----- Excerpted data -----

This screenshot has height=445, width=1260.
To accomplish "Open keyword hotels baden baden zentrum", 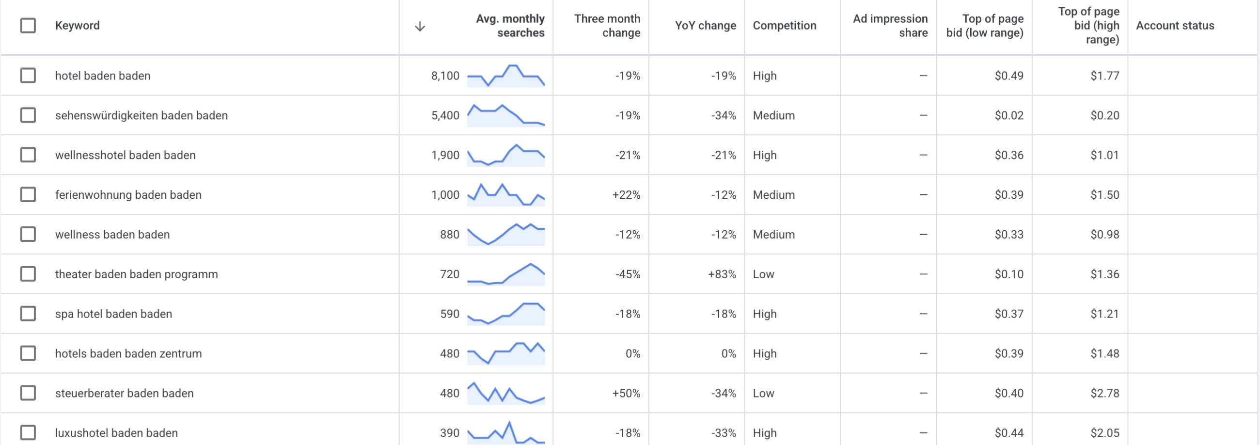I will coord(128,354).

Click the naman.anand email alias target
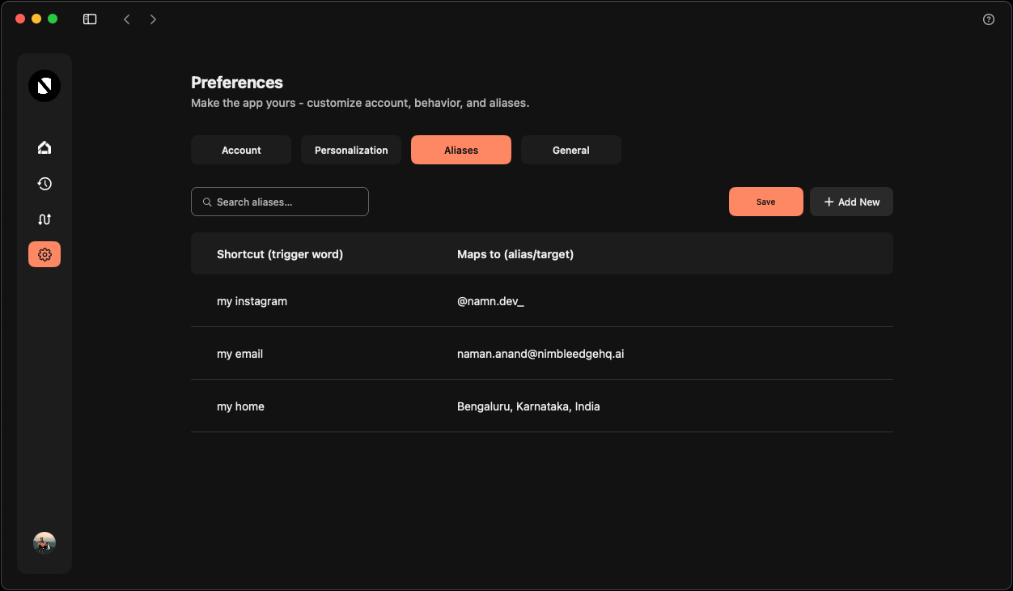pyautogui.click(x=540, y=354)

-----
----- Excerpted data -----

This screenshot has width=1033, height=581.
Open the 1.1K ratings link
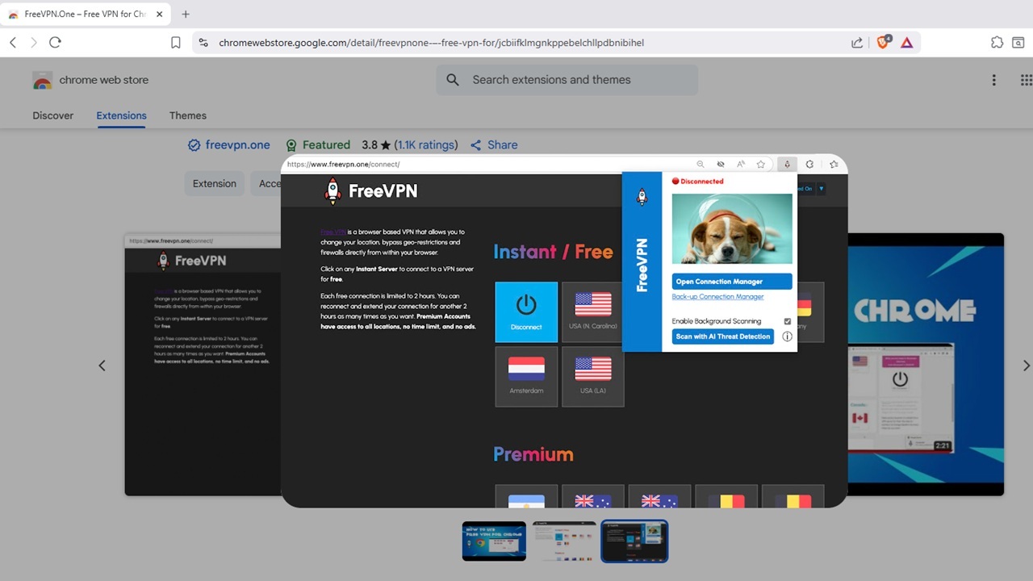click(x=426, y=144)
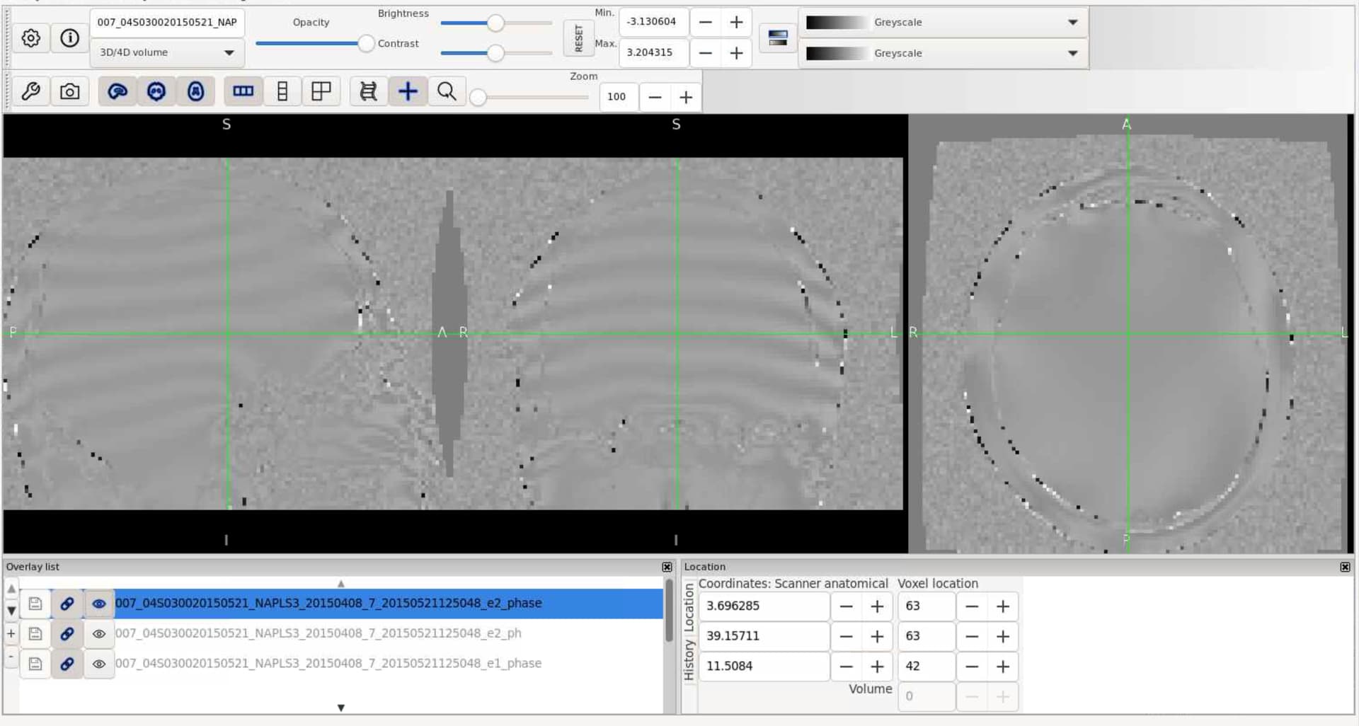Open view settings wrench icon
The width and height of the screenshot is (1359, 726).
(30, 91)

-----

Show each line of the material that includes the word "This".

*Worked solution:*
This screenshot has height=445, width=1260.
This screenshot has width=1033, height=581.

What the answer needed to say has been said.